The government is ready to negotiate with the Kachin Independence Organisation (KIO) and is willing to listen to their demands through a political dialogue, a top government official told The Myanmar Times.
“We have offered to listen [to the KIO]. We are ready to speak at once when they accept,” said the government’s chief negotiator, Union Minister U Aung Min.

A KIO official confirmed that they received a written request from the government but declined to elaborate further, Chiang Mai-based news group The Irrawaddy reported on December 20.

A government peace negotiation team and representatives from the KIO met at the Sino-Burmese border town of Ruili on October 30, where U Aung Min promised a political dialogue in the near future. Although the government has indicated a preference for Bhamo or Muse as the location for negotiations, they said the KIO can choose.

“[The government] is ready to agree to whatever the KIO asks. If they want to talk political issues, we will talk political issues. If they want to talk economic issues, we’ll talk economic issues. If they want to talk social issues, we’ll talk social issues. We’re ready to agree to as much as we can so long as it’s provided for by the framework of the law. We expect we can talk [this month],” U Aung Min said.
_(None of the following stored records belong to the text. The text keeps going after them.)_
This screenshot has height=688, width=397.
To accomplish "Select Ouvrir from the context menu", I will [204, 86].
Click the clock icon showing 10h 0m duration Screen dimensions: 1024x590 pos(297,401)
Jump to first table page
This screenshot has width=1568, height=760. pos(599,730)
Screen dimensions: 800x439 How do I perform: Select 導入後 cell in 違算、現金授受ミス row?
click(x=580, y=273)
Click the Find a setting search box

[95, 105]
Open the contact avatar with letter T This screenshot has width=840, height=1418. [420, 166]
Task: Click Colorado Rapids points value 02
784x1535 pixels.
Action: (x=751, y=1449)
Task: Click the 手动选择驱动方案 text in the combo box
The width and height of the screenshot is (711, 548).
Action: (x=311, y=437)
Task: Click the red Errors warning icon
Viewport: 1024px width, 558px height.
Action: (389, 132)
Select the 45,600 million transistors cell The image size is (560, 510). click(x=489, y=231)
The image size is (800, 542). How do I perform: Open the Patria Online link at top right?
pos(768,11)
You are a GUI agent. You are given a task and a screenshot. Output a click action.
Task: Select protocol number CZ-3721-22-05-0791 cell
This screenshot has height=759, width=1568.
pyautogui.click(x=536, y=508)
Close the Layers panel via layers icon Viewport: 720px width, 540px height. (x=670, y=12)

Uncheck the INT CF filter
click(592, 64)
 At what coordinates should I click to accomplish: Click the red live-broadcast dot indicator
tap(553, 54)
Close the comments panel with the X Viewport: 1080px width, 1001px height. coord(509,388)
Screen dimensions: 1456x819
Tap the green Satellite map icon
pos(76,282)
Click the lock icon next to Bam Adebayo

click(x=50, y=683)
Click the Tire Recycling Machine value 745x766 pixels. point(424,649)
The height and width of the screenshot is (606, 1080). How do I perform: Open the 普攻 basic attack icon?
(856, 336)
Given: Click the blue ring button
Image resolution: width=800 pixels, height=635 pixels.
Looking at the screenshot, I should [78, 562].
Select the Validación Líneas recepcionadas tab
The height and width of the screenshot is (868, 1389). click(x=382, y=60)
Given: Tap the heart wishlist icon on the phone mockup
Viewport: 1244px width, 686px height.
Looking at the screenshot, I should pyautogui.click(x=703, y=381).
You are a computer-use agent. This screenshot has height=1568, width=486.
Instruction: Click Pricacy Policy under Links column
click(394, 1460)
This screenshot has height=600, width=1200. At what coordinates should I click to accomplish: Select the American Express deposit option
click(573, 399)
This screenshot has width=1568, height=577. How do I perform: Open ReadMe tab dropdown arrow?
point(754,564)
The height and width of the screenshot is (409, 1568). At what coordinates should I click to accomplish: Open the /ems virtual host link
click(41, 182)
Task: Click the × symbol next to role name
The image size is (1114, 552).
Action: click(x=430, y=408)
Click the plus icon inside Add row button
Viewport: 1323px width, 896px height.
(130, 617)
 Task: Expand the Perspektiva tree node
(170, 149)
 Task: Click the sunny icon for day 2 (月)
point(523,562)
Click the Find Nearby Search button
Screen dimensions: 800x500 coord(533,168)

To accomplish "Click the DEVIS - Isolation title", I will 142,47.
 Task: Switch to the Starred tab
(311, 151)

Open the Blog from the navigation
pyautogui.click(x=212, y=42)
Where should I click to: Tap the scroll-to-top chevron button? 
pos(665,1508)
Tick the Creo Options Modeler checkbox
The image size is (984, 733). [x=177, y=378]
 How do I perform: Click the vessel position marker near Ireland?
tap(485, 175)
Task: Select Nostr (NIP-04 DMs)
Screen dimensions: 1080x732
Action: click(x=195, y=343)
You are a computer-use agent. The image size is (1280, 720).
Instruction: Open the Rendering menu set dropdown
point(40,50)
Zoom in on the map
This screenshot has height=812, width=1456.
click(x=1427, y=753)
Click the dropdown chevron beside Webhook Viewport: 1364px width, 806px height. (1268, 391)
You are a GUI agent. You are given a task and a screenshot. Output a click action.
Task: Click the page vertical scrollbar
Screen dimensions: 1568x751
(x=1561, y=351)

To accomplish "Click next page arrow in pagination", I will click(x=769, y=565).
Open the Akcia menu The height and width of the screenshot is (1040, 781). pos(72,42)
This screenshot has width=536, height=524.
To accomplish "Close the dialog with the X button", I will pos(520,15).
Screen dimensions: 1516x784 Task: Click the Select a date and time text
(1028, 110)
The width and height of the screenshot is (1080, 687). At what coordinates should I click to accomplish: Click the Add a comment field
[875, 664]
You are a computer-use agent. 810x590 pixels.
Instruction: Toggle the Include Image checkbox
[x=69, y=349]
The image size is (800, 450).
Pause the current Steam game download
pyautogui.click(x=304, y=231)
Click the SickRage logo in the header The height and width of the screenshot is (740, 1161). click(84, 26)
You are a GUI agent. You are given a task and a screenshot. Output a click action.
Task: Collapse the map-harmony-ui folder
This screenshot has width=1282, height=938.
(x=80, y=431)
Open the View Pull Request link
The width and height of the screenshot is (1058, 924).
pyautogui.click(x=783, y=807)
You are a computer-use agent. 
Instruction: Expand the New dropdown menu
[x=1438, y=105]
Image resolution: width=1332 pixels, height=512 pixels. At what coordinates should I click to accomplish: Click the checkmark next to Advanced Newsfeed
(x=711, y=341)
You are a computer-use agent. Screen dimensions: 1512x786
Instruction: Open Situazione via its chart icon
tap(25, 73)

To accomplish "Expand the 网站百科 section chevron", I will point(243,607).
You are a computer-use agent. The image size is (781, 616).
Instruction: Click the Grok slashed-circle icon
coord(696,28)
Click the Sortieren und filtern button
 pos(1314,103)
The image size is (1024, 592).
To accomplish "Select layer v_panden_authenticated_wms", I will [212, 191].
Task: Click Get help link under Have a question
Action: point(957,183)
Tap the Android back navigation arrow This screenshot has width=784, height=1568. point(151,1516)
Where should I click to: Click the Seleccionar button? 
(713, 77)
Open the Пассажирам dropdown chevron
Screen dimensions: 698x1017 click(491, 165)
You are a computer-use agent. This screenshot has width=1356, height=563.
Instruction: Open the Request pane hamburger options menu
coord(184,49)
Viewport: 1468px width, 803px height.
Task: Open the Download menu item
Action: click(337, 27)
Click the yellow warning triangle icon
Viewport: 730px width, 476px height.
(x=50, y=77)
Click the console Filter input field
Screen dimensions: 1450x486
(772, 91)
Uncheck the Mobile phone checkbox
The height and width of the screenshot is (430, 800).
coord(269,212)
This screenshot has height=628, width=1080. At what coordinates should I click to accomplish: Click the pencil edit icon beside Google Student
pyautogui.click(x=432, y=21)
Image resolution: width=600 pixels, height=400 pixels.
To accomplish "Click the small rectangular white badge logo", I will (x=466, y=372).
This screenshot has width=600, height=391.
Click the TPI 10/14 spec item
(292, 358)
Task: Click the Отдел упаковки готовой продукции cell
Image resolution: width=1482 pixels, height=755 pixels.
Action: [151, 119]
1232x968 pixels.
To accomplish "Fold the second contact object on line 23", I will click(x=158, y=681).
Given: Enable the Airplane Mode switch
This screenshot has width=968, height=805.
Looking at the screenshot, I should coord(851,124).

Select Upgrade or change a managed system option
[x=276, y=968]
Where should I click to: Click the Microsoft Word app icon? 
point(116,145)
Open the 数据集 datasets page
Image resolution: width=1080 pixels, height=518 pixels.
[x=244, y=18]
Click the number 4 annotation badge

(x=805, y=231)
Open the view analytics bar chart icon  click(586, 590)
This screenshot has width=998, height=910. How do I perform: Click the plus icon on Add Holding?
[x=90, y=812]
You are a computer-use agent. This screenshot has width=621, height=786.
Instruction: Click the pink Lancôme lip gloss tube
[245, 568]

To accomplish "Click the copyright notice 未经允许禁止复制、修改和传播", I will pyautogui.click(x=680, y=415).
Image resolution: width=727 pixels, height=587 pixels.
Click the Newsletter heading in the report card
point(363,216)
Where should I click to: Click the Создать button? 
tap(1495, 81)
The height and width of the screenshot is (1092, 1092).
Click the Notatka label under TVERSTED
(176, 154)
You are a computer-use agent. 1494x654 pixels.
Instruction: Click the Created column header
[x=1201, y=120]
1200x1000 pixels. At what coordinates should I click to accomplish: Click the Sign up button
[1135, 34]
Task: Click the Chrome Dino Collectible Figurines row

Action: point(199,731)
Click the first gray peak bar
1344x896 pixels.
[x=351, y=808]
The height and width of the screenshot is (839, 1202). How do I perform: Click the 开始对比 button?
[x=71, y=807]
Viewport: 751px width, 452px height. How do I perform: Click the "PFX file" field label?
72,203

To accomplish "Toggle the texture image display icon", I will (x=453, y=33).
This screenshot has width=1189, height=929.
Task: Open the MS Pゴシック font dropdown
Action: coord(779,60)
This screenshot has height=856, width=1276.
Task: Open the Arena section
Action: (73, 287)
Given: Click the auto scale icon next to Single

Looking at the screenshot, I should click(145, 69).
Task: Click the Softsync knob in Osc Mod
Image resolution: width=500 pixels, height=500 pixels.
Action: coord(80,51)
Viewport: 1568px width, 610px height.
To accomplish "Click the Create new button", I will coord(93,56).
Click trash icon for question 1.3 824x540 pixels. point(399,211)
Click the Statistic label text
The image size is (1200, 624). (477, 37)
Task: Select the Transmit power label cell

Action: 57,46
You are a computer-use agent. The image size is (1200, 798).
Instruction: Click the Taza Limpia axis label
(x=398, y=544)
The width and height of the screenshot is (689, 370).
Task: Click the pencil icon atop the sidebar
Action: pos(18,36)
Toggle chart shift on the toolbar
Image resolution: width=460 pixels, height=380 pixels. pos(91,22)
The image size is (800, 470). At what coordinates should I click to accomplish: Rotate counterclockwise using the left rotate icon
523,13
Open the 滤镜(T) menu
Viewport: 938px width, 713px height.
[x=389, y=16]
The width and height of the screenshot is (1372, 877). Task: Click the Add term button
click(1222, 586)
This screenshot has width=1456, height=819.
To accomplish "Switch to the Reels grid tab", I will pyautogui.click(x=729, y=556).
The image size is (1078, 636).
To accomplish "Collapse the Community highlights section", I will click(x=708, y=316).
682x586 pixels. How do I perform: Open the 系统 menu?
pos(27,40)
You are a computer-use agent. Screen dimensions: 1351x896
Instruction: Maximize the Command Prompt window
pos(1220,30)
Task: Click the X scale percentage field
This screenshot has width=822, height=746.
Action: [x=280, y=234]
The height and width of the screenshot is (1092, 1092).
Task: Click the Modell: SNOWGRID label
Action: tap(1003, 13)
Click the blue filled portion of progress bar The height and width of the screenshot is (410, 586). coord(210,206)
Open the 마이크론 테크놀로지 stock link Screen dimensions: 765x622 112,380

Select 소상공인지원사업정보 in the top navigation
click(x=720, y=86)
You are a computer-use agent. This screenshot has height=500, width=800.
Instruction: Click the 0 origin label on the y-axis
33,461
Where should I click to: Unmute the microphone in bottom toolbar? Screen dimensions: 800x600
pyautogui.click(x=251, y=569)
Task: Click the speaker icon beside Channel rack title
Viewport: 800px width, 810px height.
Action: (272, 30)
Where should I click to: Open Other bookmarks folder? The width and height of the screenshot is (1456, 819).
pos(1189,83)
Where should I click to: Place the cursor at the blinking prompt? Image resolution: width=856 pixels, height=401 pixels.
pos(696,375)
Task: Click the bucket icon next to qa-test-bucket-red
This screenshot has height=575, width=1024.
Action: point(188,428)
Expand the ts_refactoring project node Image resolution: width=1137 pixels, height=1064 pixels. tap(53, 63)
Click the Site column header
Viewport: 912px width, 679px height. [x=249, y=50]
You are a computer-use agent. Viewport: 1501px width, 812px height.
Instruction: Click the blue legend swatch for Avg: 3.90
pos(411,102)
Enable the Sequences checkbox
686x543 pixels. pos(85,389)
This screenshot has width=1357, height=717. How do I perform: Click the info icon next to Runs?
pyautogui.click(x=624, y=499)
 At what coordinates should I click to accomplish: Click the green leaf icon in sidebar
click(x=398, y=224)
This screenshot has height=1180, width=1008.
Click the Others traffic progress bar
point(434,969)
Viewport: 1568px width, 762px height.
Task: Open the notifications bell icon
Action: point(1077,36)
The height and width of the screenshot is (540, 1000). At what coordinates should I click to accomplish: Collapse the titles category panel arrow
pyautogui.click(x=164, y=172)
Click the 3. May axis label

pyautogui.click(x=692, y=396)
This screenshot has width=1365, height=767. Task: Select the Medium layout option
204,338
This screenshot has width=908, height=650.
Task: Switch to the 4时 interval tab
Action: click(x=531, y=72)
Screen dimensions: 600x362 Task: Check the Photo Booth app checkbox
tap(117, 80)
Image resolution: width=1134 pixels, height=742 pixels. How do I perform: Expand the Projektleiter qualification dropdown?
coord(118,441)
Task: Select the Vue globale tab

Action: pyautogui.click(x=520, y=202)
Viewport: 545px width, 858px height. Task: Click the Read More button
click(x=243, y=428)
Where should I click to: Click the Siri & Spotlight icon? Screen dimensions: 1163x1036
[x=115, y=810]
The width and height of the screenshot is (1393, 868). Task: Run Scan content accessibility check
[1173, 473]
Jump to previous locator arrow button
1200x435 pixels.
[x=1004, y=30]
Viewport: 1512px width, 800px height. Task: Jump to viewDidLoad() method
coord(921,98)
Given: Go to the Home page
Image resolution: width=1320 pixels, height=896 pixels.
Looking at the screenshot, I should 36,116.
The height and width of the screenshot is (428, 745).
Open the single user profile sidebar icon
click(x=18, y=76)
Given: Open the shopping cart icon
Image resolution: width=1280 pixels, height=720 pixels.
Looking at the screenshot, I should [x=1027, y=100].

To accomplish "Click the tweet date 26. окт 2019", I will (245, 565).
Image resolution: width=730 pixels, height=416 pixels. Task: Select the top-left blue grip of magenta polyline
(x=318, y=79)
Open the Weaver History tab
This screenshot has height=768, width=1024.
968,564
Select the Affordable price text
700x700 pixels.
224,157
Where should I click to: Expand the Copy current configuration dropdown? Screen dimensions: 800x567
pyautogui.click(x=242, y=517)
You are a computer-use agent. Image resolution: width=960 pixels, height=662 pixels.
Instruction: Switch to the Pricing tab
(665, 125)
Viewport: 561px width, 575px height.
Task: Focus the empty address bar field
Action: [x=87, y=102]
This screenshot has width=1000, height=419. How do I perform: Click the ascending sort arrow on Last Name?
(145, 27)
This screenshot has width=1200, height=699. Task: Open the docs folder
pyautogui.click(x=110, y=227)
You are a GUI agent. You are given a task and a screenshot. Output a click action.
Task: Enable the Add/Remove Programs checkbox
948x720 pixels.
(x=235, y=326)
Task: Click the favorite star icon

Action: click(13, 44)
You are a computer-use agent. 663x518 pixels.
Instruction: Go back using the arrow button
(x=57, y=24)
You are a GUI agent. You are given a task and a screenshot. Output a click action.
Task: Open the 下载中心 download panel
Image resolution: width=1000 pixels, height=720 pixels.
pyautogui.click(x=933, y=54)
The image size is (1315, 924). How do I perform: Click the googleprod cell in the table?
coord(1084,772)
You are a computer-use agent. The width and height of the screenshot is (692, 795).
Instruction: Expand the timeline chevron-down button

James Lun Dau, deputy chief of foreign affairs for the KIO, has doubts that the new peace talks offered by the government would help put an end to the year-and-a-half-long conflict, as previous dialogues have not yielded any lasting agreements, The Irrawaddy reported him as saying on December 20.

U Aung Min said that he is pleased with the government’s reconciliation measures with armed ethnic groups in 2012, and anticipates positive results in 2013.

“I expect that 2013 will be the ‘Golden Year’ for Myanmar. Now, we have good relations with all ethnic groups except for the Kachin and [Kachin] opposition parties. People are now participating in building a democratic state and cooperating with the government to do so. Therefore, it is not impossible to establish peace and develop democratically,” U Aung Min said.

He said he was not able to comment further regarding the current conflict between the Tatmadaw and the Kachin Independence Army (KIA) and KIO armed groups.

“I haven’t been to [Kachin State]. I will comment later when I come back,” he said.

The KIA was founded in 1961 as a government opposition group. They signed a cease-fire agreement in 1994 under the military government, but the agreement was reneged in June 2011. Since then, thousands of skirmishes have erupted between the Tatmadaw and the KIA.

The KIA has not signed any agreements with the new government, and heavy fighting has accelerated between the two sides since June 2011.